In the spirit of the Freedom Riders, 22 District-area African-American and Jewish high school students recently embarked on a journey to retrace the steps their ancestors took in their shared trek toward equality, justice and racial harmony.
The students, participants in Operation Understanding, D.C.’s initiative to create new social justice leaders, will this month visit battlegrounds of the civil rights movement and explore the diversity of the Black and Jewish communities.
The trip is the second phase of the annual, year-long program, which begins with a six-month classroom stint, in which students participate in workshops, meetings, lectures and activities all geared toward building leadership skills and developing an understanding of the African-American and Jewish histories.
“No one is born a tremendous leader,” said Rachael Feldman, executive director of OUDC. “Many of our students recognize Martin Luther King Jr. as an icon, but they don’t realize that he started out as a 25-year-old pastor.”
Students will learn more about King and his legacy at the Lorraine Hotel in Memphis, Tenn., which is one of their 15 stops throughout the country on their journey.
Students also make stops in New York City; Greensboro and Charlotte, N.C.; Atlanta and Clayton, Ga.; Birmingham, Montgomery, and Selma, Ala.; and Philadelphia, Jackson, Sunflower, Greenwood and Greenville, Miss.
OUDC’s main goal is for students to put what they experience on the journey into context through the knowledge they’ve gained in the previous six months.

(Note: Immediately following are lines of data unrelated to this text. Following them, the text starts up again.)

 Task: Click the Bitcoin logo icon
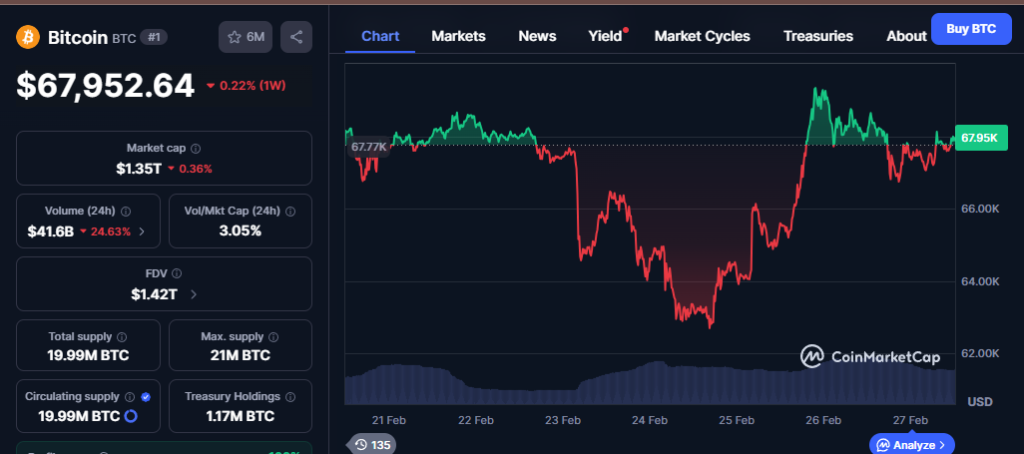click(28, 37)
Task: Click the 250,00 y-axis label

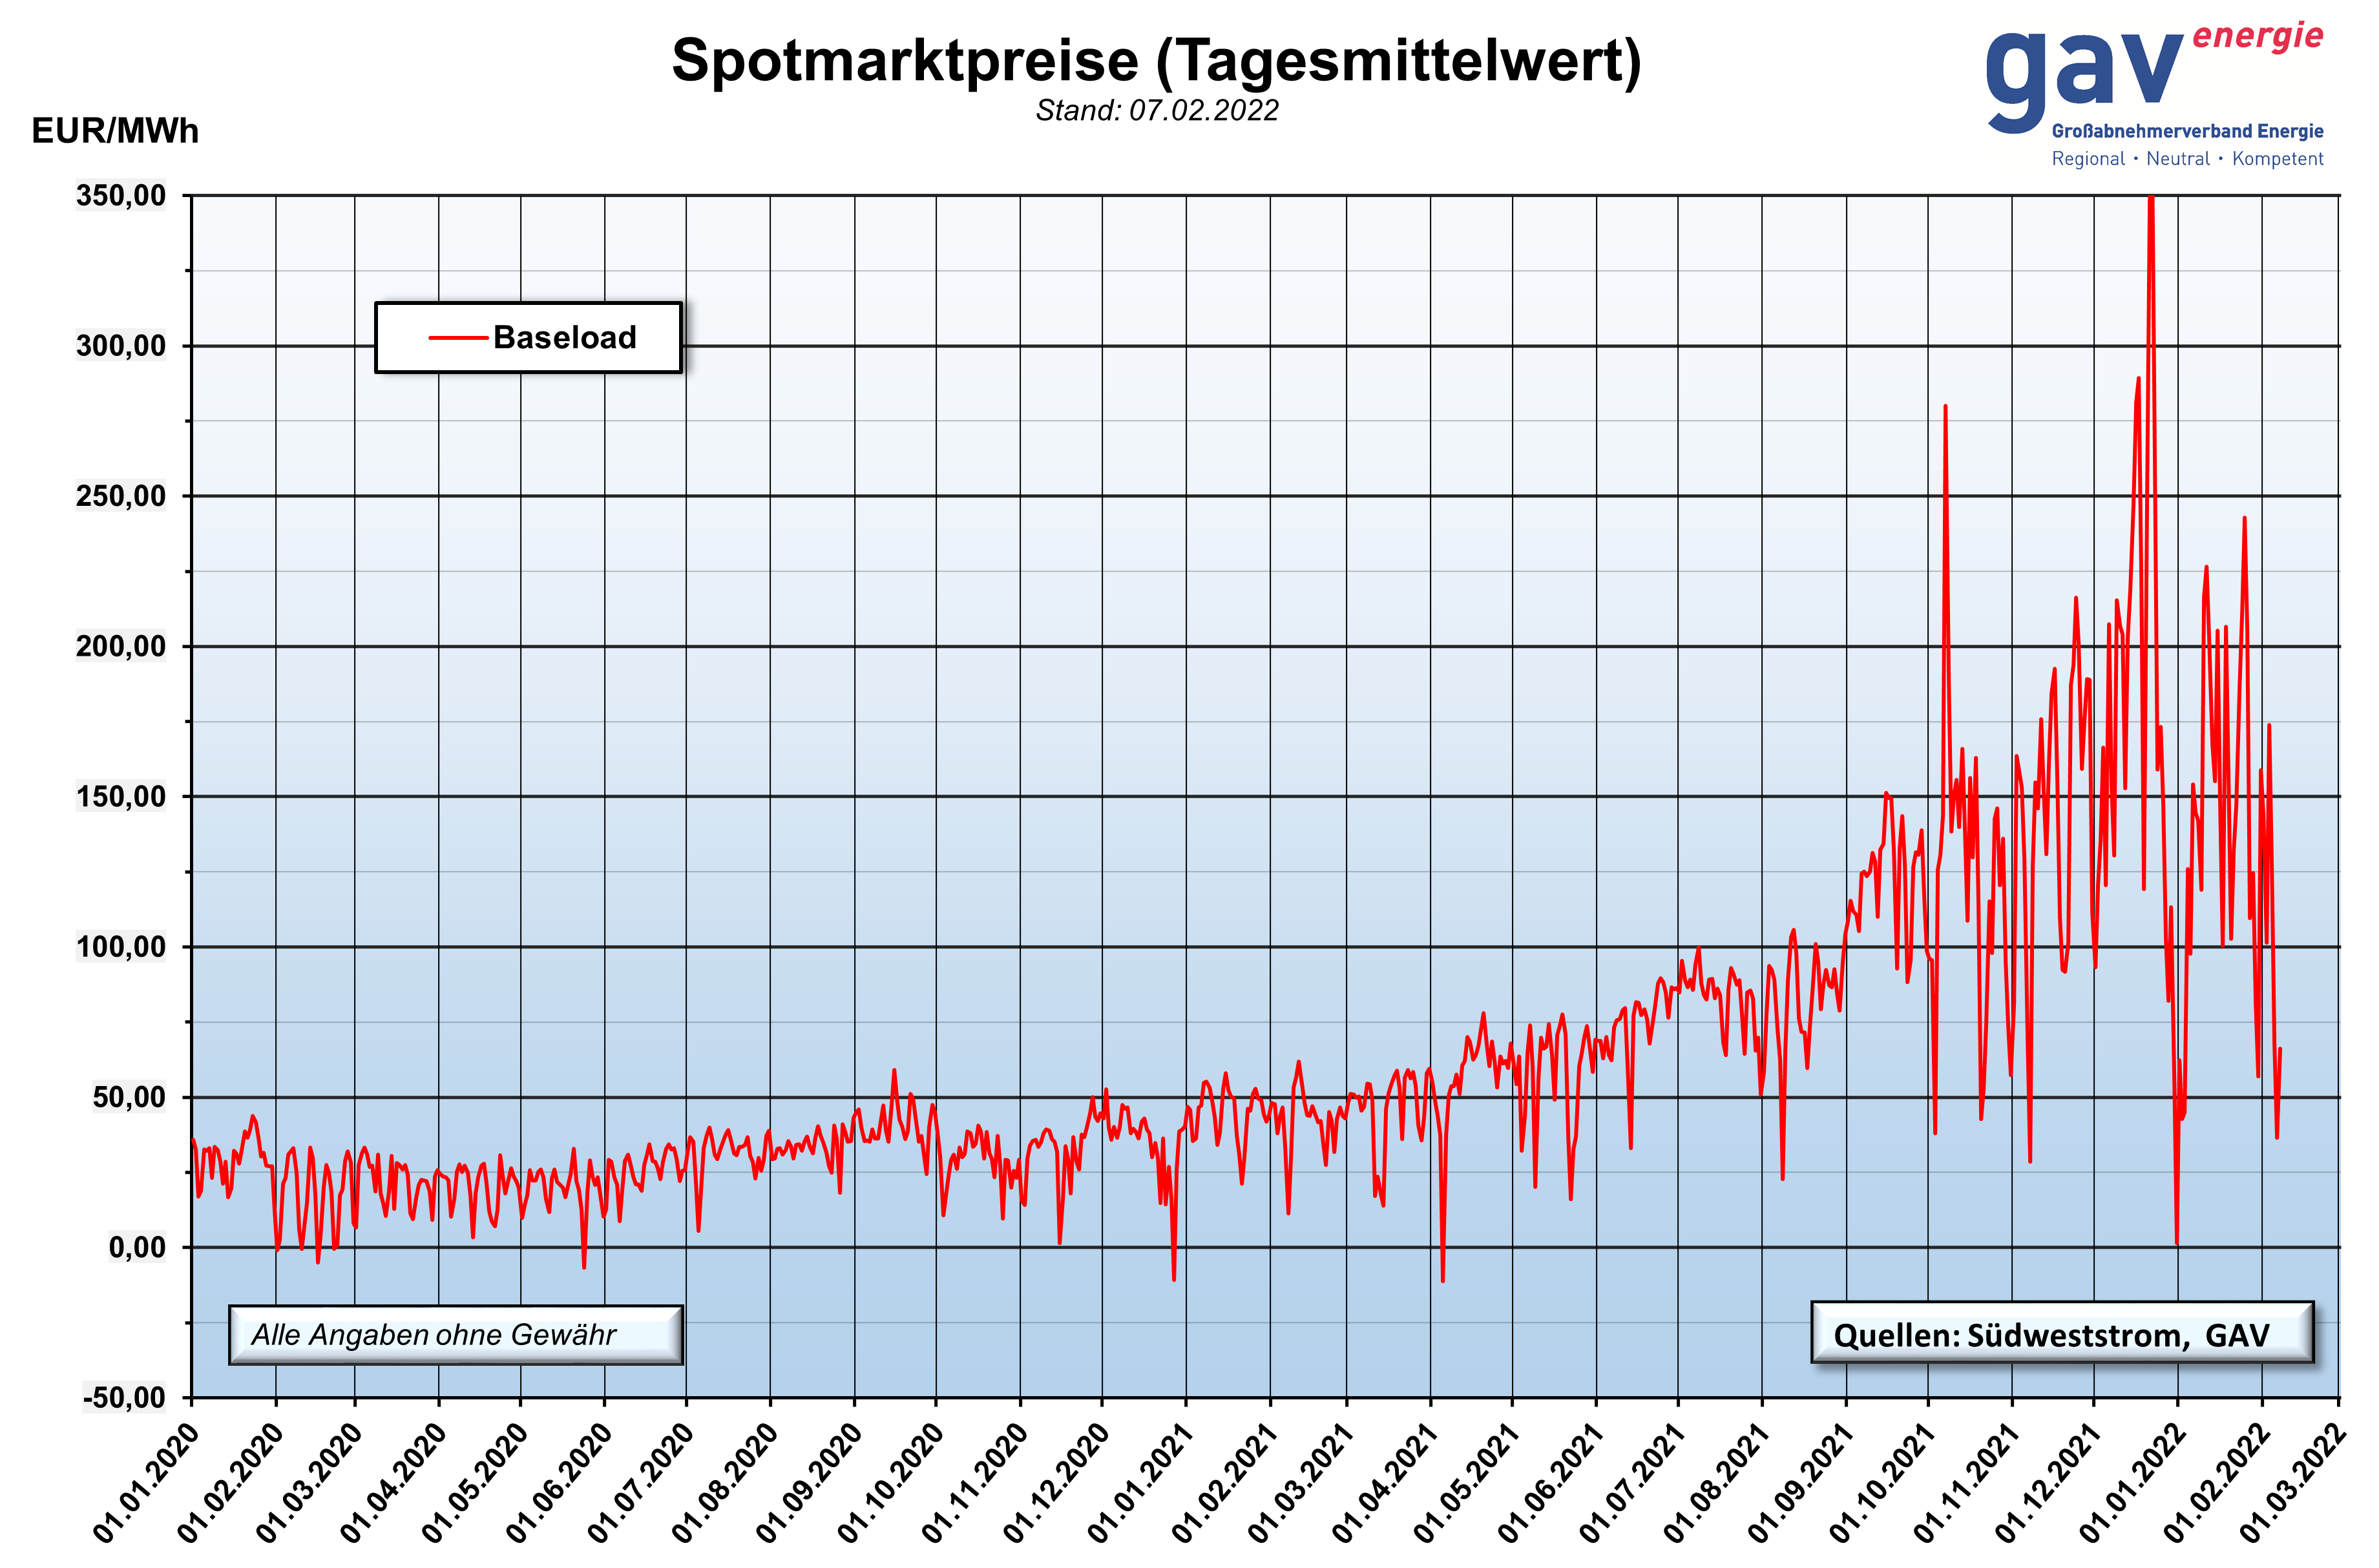Action: pos(121,496)
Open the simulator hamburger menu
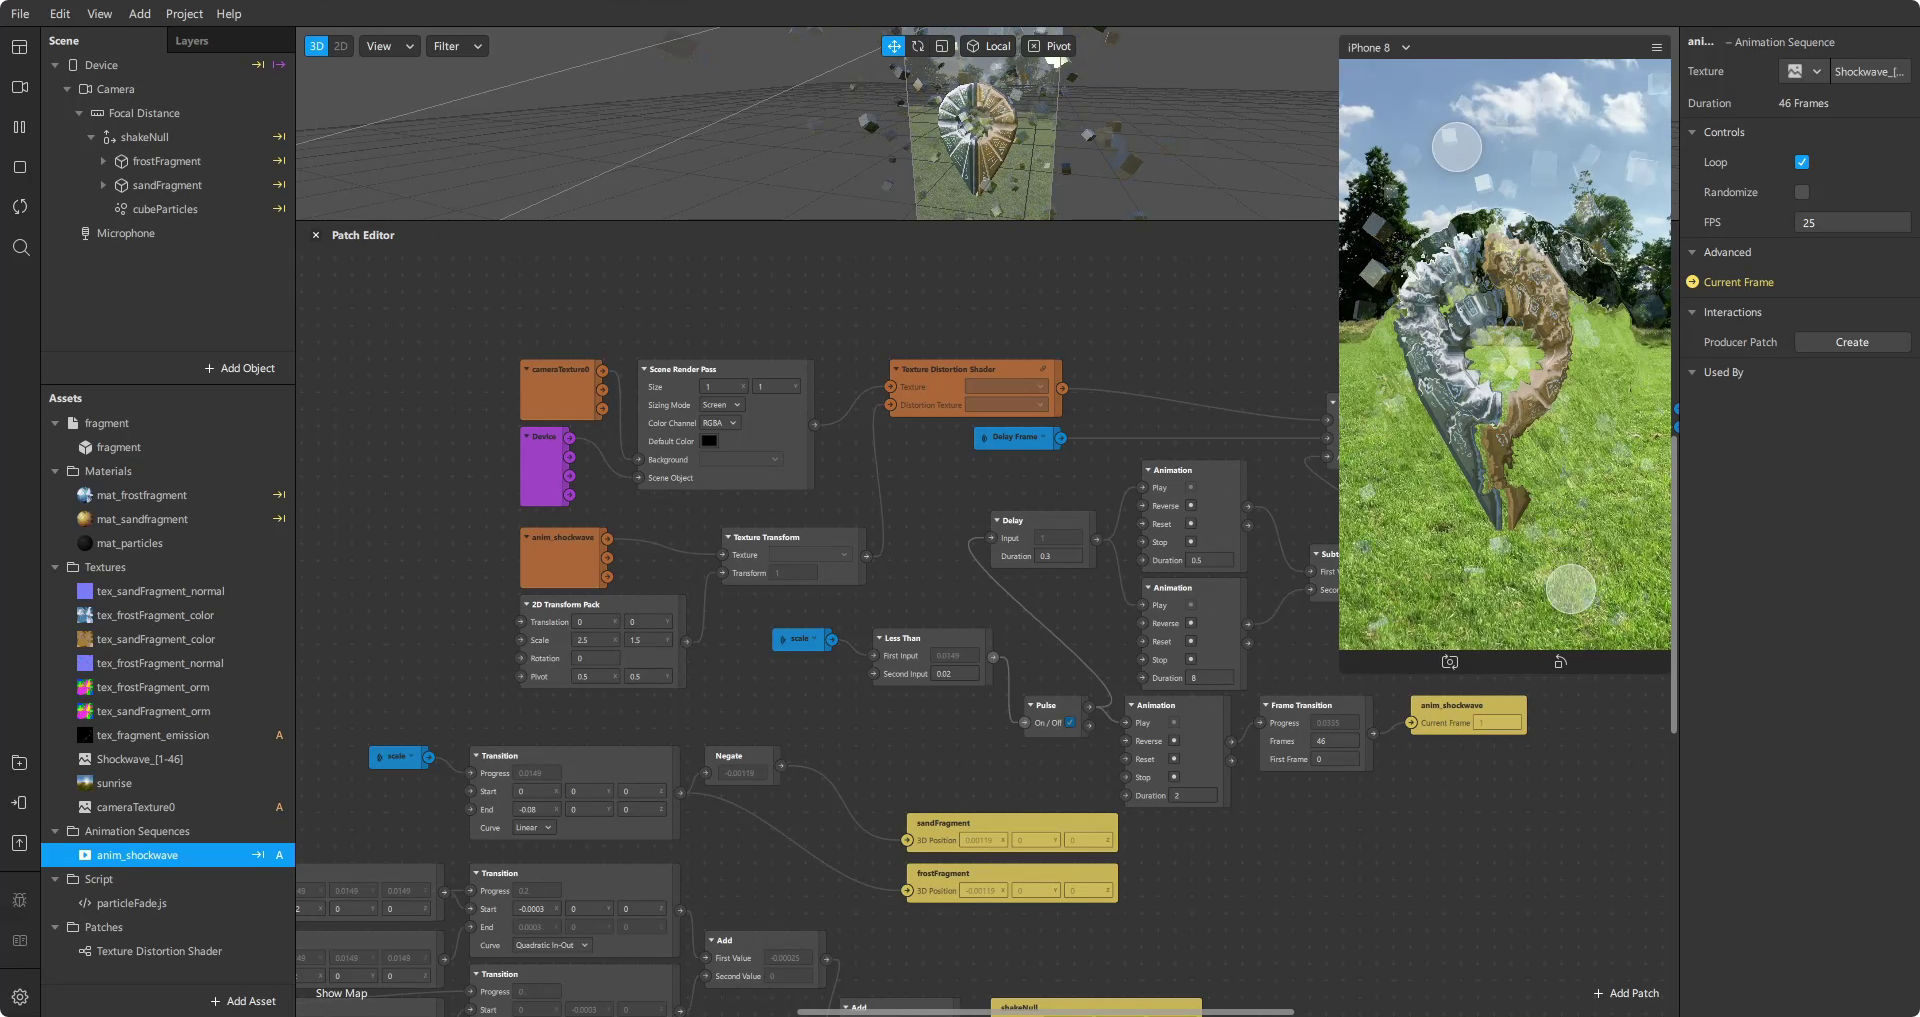 coord(1657,48)
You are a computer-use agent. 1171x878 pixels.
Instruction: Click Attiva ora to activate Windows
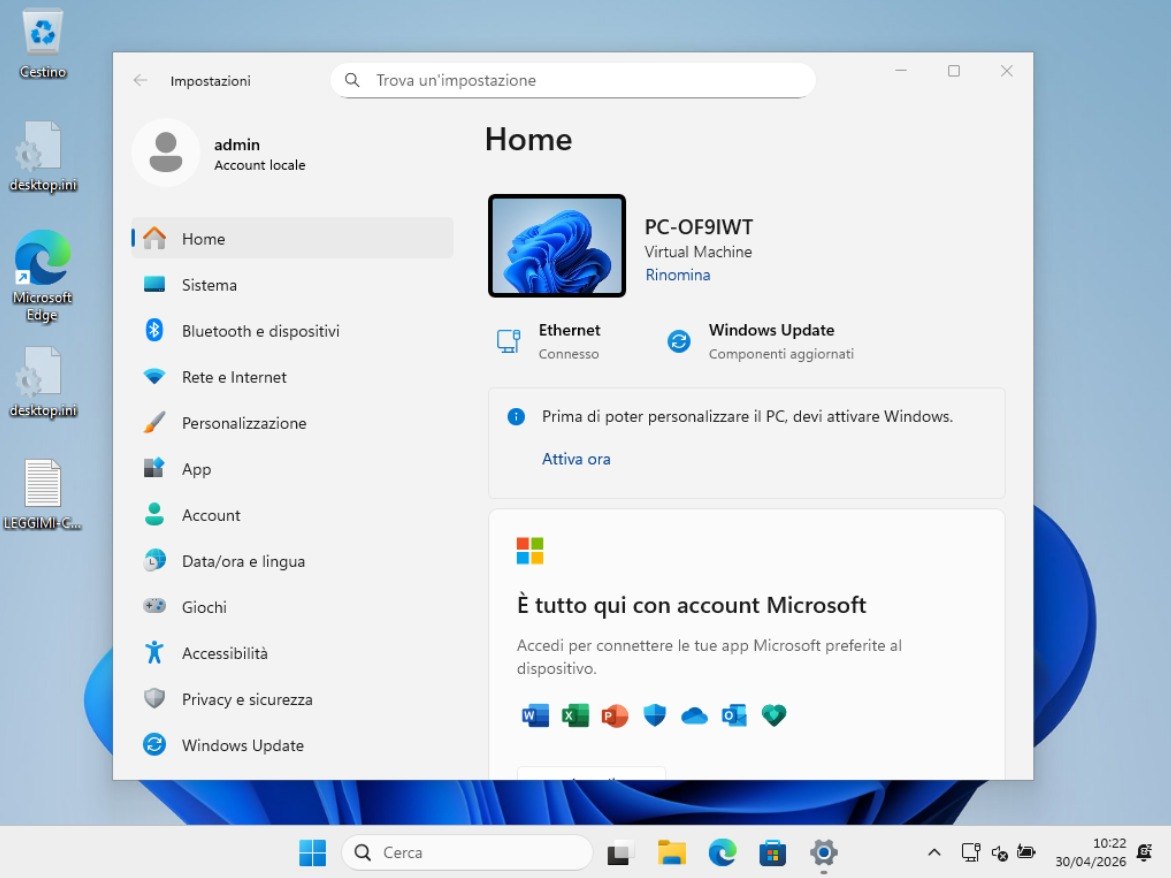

“They’ve learned all about slavery, reconstruction and the Holocaust,” said Feldman. “But during this journey, we really want the academic information to jump off the page and come to life for them.”
During their tour students will meet pillars of various movements for equality, past and present including: James Young, the recently-elected first African-American mayor of Philadelphia, Miss.; Joe Levin, co-founder of the Southern Poverty Law Center; and Rev. Samuel “Billy” Kyles, who was with Martin Luther King Jr. during his last moments.
Upon returning from their journey, students will engage in OUDC’s speechmaking and facilitation retreat, where they’ll learn to speak publicly, to facilitate discussions, lead diversity workshops, and handle racist remarks effectively.
“This program has changed our students’ lives in terms of empowering them,” said Feldman. “Many of the figures they learn about and meet made an impact on the world when they were young, high-school students. This program has taught them not to sit back and rest on their laurels, but to get up, speak out, and take action.”
Program alum Monique McCants said upon her return last summer, “In learning about our own histories and social justice movements, I have become inspired to change society for the better. Imagine a world without discrimination, racial profiling or sexism? Is it even possible? I have high expectations for the members of my OUDC class, as well as for my generation. With a worthy cause and a passion, we truly can create change in our nation and the world, just as the youth of the past did.”